Josefa’s flight from the table had shifted the mood, somehow, and the discussion became more casual and diffuse. Diego joked about casting boldly dressed mariachis in a film adaptation then we shifted topics to soap operas, to the number of gringos y gringas moving into their neighborhood, to the price of real estate in California. When it seemed we’d moved completely away from Austen for the evening, I turned off my digital recorder.
That’s when Juan ’fessed up.
He hadn’t finished the book. His admission emboldened Candela, who also confessed to giving up after six chapters, which was three more than Juan had read. Was it just their busy schedules or something about the book itself? Disappointed, I wanted to ask, but without sounding like a teacher about to hand out bad grades. As I pondered how to do this gracefully in my not-so-graceful Spanish, Diego stepped in.

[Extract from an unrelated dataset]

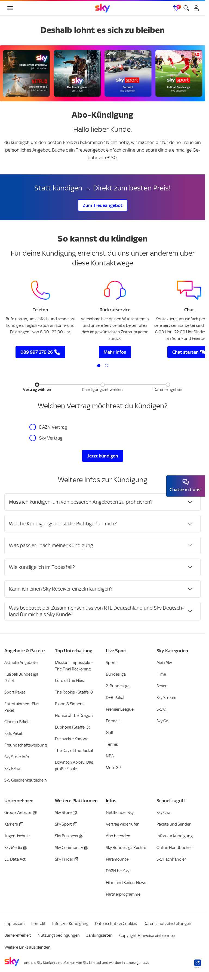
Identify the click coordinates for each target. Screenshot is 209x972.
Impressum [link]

“Well, Josefa, I can see you really liked it! And I loved it.” He then steered us back away from Austen. It would be rude, I got the feeling, to press for answers. They’d done their best; I couldn’t take it personally. And I
shouldn’t have been too surprised. My California students almost never like Sense and Sensibility as well as the other Austen novels; many find it slow and “preachy.” But Diego and Josefa had liked how the novel promotes good values. Given how active both were in their church, I wondered how their frequent Bible reading, an issue Diego had discussed with me, might color their leisure reading.
Or—radical thought—was “leisure reading” too academic or restrictive a concept? Maybe for some people reading is reading, and they always look for the same things: lessons to be learned, examples to follow, cautionary tales to avoid. I tend to read two ways, either with or without a pencil in hand. Certain books I study and analyze, and others I read for pure pleasure. Tolstoy gets a pencil; I set the pencil aside and power down portions of my brain while savoring Tomb of Dracula comics or lewd pre-feminism “bodice rippers.” Perhaps Diego and Josefa were reading with a different filter, with different goals. For people who took their Bible seriously, perhaps applying moral analysis and reading for pleasure were one and the same thing?
Even with two readers who hadn’t made it to the end of the novel, the group had been very interesting, although it had gone more quickly than the discussion in Antigua. As we left talk of Austen behind, I found myself checking the clock, still feeling extra tired and knowing that Juan had been up well before the sun. I pulled out my camera to get a group picture, only to discover the batteries were dead. Diego frowned and scanned the room. Josefa’s kitchen clock had two AA batteries, which we pressed into service for parting photos amid hugs and promises of future visits.
I loved Diego’s quick Plan B thinking. Brandon was Plan B for Marianne, as was splitting our group into two. But as Diego often would say, así es la vida. Such is life—as Austen well knew.
“Happy with the group?” Diego asked as we crossed the wooden footbridge spanning the river that separated Josefa and Juan’s neighborhood from the center of Puerto Vallarta. He pulled me to one side of the bridge, out of the path of foot traffic, for an embrace.